[Problem to work on]: Give back an exact copy of the lines in the records below, from the line that has "Contact (1543, 1106)" through the line that has "Inloggen (1475, 59)", and nothing besides.

[Task inputs]:
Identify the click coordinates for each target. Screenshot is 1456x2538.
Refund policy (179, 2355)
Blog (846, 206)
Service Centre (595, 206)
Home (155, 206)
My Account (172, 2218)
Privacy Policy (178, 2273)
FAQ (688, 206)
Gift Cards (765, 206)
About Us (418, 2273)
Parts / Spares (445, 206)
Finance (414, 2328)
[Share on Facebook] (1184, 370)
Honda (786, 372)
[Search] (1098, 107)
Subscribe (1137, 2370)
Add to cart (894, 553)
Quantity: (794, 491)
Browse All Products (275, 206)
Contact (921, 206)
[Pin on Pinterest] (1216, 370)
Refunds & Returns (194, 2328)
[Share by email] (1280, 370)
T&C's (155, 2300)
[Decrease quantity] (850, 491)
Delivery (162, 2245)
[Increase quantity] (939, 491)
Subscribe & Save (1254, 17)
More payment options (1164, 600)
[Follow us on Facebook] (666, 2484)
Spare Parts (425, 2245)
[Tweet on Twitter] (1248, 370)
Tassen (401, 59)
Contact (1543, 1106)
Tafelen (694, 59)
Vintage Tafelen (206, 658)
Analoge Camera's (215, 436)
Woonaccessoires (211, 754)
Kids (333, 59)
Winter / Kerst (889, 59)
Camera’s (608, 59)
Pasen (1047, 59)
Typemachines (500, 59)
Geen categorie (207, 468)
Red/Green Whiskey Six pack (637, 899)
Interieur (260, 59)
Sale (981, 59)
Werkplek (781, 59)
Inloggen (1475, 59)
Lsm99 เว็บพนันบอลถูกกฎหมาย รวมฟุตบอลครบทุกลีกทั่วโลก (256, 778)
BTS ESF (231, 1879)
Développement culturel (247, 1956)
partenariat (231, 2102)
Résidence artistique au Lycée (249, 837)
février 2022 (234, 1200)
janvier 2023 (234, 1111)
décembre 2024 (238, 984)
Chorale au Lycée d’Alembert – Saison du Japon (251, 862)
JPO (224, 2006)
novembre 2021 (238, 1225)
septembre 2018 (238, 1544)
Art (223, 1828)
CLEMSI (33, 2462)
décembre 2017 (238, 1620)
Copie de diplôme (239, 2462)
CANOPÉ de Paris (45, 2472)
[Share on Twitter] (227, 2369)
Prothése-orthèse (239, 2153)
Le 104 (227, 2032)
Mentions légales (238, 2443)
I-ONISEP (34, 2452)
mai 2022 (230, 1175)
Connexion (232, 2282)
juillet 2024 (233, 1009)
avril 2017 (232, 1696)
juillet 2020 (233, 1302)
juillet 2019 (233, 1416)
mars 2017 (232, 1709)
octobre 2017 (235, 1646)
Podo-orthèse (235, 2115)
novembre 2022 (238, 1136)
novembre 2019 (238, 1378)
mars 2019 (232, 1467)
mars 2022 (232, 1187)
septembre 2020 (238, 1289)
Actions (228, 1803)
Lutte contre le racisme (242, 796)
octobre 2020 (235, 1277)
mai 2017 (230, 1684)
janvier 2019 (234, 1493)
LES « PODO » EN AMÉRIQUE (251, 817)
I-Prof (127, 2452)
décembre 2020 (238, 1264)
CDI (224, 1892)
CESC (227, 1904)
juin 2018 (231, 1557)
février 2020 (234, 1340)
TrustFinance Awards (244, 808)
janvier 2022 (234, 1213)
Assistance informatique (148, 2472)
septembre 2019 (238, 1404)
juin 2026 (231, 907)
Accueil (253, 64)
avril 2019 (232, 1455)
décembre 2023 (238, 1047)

[Result below]:
Contact (1543, 1106)
Tafelen (694, 59)
Vintage Tafelen (206, 658)
Analoge Camera's (215, 436)
Woonaccessoires (211, 754)
Kids (333, 59)
Winter / Kerst (889, 59)
Camera’s (608, 59)
Pasen (1047, 59)
Typemachines (500, 59)
Geen categorie (207, 468)
Red/Green Whiskey Six pack (637, 899)
Interieur (260, 59)
Sale (981, 59)
Werkplek (781, 59)
Inloggen (1475, 59)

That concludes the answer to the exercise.